### TEXT BLOCK
Doctors' lobby urges Congress to prevent steep Medicare cut

Blaming congressional inaction, the nation's largest doctors' lobby is urging lawmakers this month to block a steep cut scheduled to hit Medicare doctors at the start of December.

The American Medical Association (AMA) is warning that a failure to prevent the cut would be "a catastrophe for seniors" because many doctors would stop seeing Medicare patients altogether. Physicians are facing a 23 percent cut on Dec. 1, and an additional 1.9 percent cut is scheduled for Jan. 1. 

"This is not about doctors," AMA President Cecil Wilson told reporters on a press call Monday. "It's about access to care for senior citizens."

Wilson minced no words about where the blame for the cuts should rest. "It's not AMA that's not fixing the problem. This is a congressional problem."

Lawmakers, he added, "are putting the lives and health of seniors at risk."

[Stored items]

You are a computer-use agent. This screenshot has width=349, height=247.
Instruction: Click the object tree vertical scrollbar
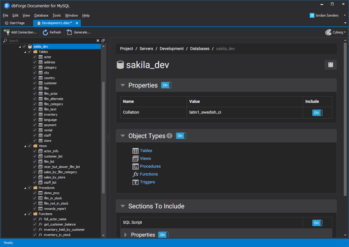103,137
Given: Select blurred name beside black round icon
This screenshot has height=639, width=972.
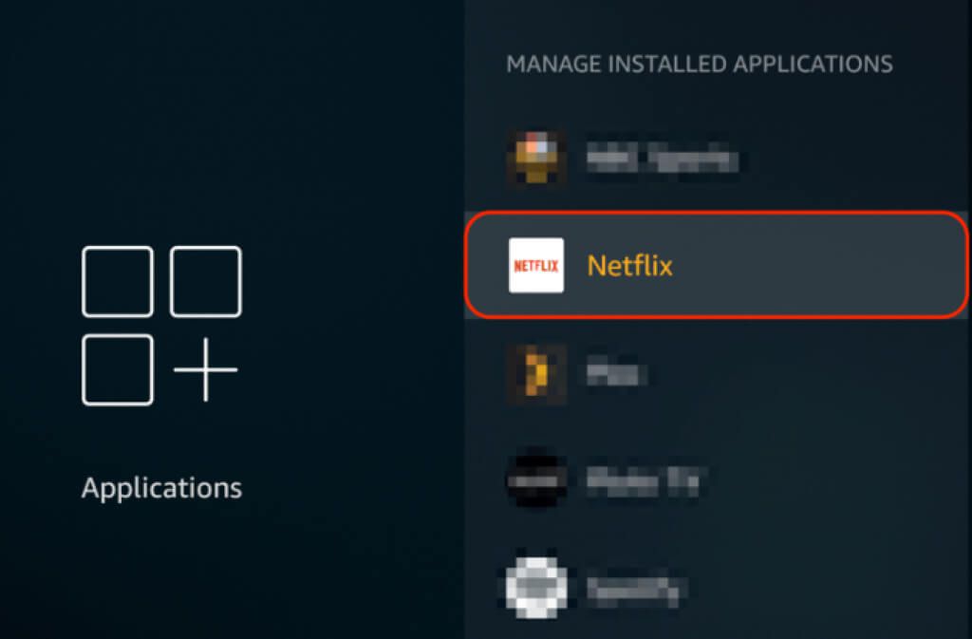Looking at the screenshot, I should tap(645, 481).
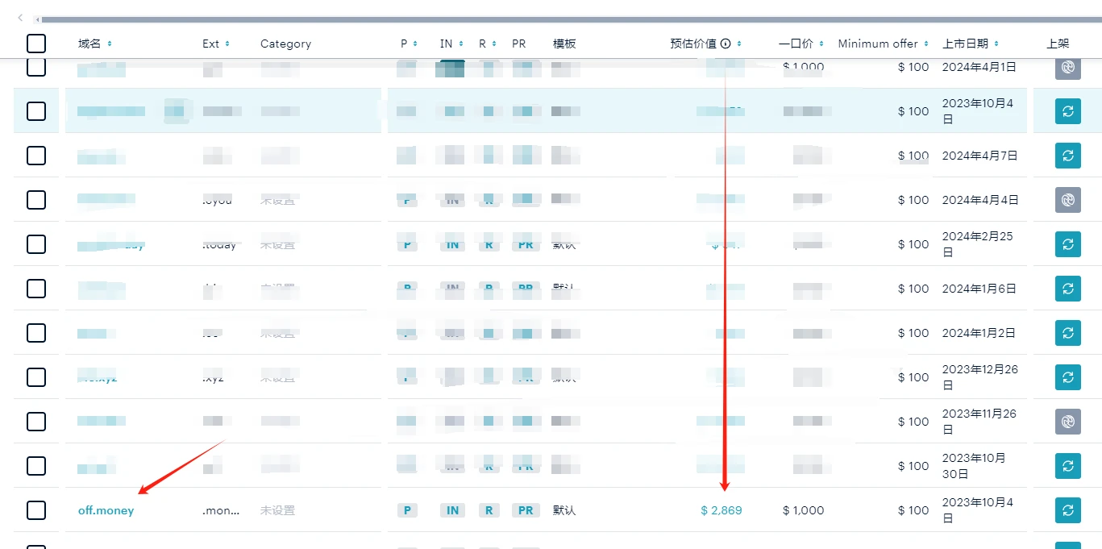Open the off.money domain link
This screenshot has width=1102, height=549.
click(x=106, y=510)
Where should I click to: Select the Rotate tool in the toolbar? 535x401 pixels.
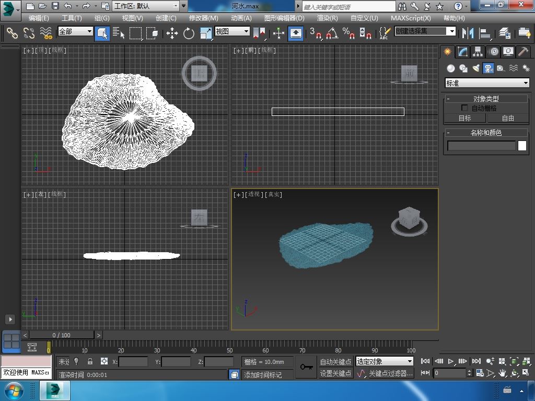coord(189,33)
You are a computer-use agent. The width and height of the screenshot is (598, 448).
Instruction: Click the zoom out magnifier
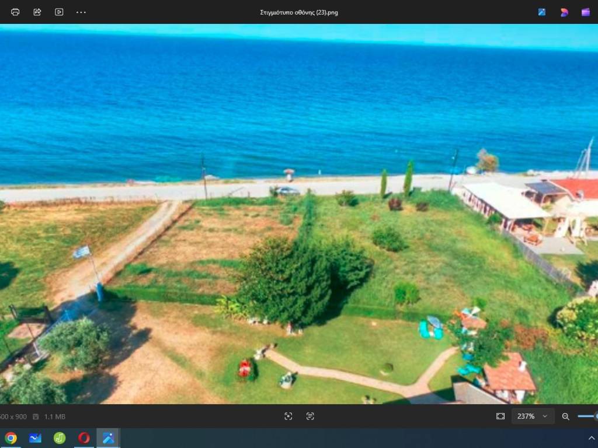pos(565,416)

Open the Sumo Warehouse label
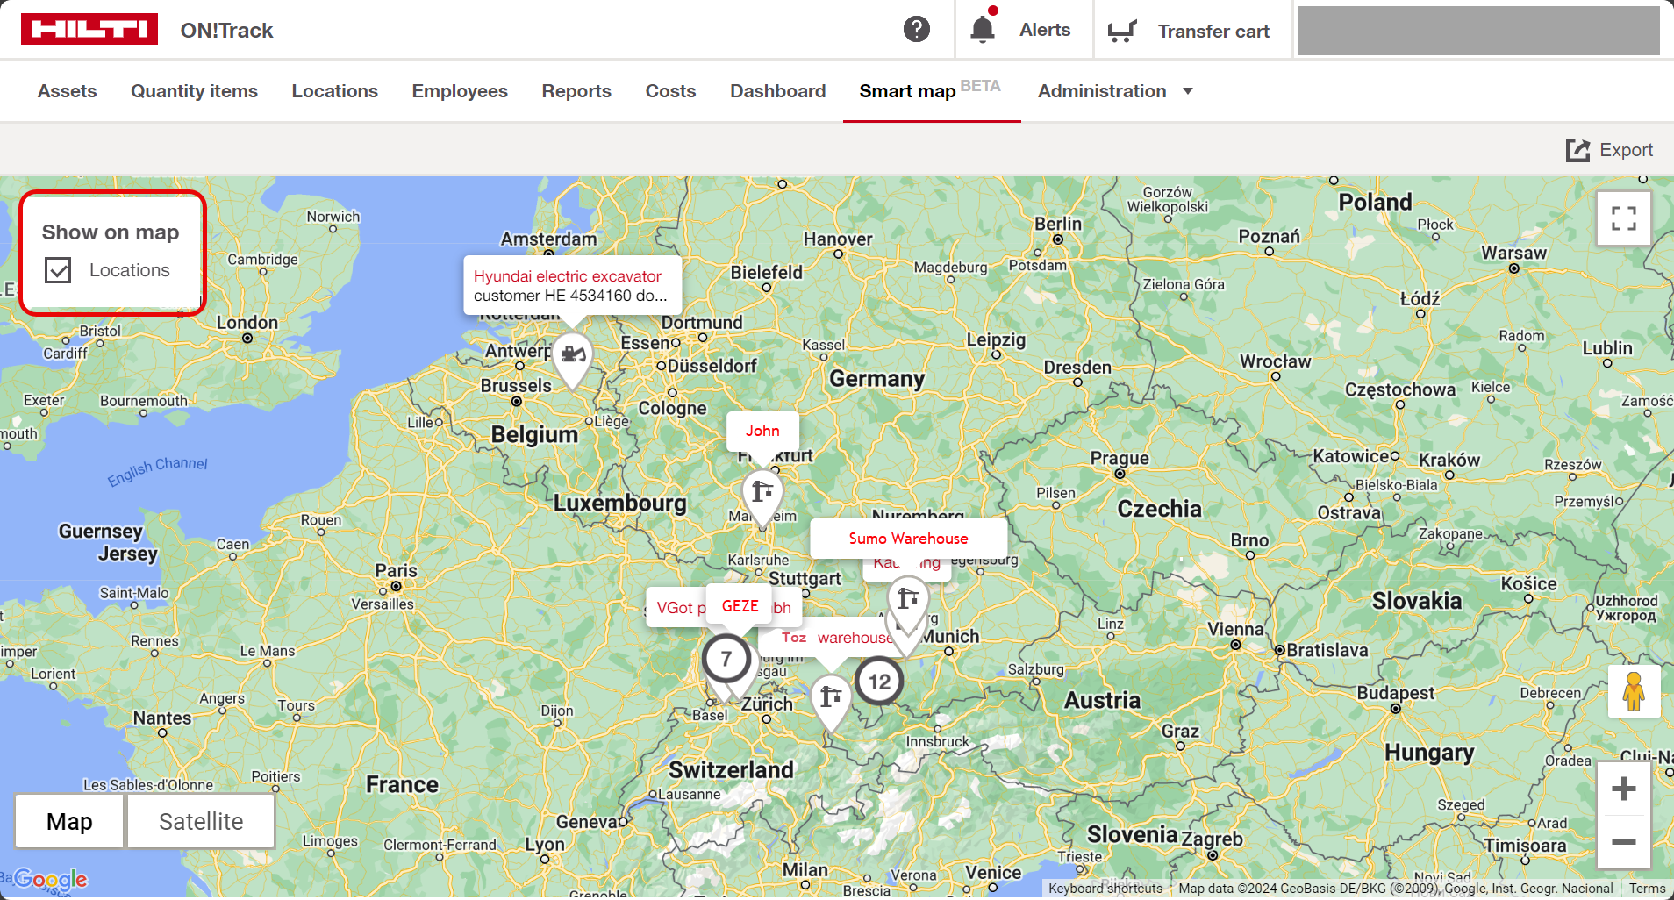point(908,539)
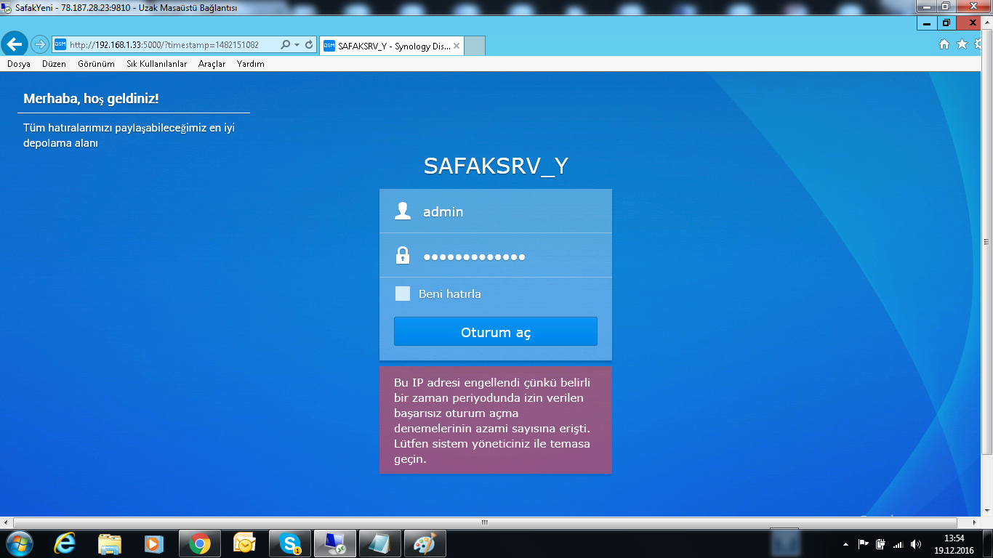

### EXERCISE REQUIREMENTS
Please continue the article about the doctors' lobby and the Medicare cut, starting after its final sentence.

### EXERCISE ANSWER
AMA is endorsing a temporary pay patch, delaying the cuts for 13 months and providing a 1 percent pay increase for doctors instead. The time cushion will allow Congress next year to consider ways to scrap the 13-year-old formula — the Sustainable Growth Rate (SGR) — that dictates Medicare physician payments, replacing it with a system that better reflects the true cost of delivering care, AMA says.

It's hardly a new argument. 

The SGR was designed to prevent Medicare doctor payments from bankrupting the program by indexing reimbursements to the growth of the economy. Because healthcare inflation has risen much faster than GDP in recent years, the SGR has called for physician cuts every year since 2002. Congress, however, has usually stepped in with temporary patches to prevent those cuts.

Years of kicking the can down the road, though, has caused the cuts to compound, leading to next month's scheduled 23 percent reduction.

Fixing the problem — even patching it — doesn't come cheap. The cost to delay the cut by 13 months is estimated at $15 billion. A permanent fix would run well above $200 billion — so expensive that Democrats never even tried to include it as part of the new healthcare reform law.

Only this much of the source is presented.